--- Information shown Enclosed Below ---
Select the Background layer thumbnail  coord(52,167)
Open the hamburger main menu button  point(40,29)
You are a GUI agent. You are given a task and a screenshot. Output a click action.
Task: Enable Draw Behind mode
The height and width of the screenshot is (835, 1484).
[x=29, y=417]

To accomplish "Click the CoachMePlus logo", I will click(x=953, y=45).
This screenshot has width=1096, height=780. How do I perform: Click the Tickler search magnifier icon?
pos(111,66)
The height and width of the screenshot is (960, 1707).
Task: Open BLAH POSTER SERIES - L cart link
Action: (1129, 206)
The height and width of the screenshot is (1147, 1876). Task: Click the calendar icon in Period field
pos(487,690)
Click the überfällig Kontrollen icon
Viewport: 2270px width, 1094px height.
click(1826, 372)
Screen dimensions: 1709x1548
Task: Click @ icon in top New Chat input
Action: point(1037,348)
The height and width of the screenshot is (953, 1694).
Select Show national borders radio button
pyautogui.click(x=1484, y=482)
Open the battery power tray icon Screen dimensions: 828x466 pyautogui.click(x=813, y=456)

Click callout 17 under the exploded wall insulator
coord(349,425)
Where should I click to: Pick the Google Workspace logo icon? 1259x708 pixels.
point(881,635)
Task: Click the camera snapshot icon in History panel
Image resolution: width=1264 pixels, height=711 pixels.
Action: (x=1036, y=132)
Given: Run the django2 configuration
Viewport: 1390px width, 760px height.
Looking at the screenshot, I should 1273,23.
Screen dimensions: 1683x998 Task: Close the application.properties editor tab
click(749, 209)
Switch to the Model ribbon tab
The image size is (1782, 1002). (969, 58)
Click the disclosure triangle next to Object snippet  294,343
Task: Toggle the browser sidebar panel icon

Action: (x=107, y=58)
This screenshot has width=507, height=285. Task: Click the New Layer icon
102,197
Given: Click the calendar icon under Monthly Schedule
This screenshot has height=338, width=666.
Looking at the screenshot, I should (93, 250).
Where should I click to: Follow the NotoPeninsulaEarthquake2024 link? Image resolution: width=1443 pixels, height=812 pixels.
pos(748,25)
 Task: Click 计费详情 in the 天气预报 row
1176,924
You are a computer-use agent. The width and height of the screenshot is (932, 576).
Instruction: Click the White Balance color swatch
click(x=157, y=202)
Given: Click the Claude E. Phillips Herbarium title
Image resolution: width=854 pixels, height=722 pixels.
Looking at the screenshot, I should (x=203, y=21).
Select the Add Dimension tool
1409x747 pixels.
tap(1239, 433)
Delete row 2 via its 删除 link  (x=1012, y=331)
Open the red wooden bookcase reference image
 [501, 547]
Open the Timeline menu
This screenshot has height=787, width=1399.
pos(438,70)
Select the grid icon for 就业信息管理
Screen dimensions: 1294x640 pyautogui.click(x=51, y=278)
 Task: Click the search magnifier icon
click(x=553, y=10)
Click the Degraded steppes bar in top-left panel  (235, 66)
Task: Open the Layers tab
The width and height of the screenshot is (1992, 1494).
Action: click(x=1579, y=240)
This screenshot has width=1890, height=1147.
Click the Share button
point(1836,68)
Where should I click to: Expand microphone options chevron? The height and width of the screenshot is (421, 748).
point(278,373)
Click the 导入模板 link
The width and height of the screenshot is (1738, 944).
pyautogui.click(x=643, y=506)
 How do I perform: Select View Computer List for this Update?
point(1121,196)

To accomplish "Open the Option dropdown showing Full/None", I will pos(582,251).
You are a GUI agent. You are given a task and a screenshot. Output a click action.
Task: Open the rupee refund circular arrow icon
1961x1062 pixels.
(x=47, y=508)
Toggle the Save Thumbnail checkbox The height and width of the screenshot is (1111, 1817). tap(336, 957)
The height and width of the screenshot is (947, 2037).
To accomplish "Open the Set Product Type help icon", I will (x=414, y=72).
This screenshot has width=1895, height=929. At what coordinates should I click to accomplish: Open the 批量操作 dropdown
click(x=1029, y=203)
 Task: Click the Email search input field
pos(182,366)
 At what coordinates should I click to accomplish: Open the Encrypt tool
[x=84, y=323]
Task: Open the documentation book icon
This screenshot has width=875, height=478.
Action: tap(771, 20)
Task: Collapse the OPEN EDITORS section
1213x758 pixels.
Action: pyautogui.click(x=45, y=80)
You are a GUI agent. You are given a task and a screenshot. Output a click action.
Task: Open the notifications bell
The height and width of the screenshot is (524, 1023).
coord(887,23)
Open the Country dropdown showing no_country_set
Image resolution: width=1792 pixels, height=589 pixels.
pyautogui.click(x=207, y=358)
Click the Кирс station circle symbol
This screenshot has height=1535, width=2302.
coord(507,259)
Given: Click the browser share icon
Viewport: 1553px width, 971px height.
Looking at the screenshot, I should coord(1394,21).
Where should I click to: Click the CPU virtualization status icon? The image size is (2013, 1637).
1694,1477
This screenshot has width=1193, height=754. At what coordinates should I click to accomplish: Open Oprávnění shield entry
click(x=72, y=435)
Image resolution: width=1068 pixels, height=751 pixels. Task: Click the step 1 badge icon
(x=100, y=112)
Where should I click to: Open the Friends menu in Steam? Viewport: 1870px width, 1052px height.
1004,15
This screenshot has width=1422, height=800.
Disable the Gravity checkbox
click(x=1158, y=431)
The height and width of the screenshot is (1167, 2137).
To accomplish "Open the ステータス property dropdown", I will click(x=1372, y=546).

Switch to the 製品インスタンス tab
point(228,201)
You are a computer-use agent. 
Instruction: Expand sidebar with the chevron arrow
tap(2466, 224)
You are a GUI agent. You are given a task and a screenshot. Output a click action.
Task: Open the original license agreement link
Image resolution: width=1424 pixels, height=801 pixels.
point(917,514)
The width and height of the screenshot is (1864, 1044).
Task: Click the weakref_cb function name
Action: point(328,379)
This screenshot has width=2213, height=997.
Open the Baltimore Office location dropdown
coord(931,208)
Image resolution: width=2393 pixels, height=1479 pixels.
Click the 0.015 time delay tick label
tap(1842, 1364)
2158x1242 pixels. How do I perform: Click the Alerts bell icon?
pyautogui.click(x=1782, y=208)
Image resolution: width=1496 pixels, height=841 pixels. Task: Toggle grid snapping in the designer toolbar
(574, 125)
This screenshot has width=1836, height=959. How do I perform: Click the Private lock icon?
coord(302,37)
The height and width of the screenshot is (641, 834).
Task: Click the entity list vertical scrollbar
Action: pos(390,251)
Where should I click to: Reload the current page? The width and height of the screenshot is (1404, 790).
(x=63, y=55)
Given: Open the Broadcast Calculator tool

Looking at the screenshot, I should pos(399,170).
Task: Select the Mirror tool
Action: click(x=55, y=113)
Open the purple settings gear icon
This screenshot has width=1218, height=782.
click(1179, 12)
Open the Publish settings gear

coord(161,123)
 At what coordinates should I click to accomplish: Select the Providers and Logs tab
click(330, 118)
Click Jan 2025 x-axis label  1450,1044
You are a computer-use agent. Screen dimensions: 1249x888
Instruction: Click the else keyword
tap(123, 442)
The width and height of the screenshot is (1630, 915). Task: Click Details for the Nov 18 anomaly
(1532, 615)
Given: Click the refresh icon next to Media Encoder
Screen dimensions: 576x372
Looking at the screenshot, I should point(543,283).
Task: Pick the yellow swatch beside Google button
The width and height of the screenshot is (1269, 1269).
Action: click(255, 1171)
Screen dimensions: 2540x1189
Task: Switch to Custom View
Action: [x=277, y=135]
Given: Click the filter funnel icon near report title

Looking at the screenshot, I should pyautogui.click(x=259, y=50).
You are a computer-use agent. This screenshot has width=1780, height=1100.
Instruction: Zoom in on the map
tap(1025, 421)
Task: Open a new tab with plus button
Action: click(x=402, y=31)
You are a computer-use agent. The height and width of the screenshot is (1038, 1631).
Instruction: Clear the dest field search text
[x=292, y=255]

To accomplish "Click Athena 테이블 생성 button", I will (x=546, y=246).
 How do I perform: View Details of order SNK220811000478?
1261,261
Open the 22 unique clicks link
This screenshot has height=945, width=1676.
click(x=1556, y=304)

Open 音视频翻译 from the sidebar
--- End of Enclosed Information shown ---
What is expected: Write down how many lines of the data above contain the word "will", with nothing else.

Response below: 5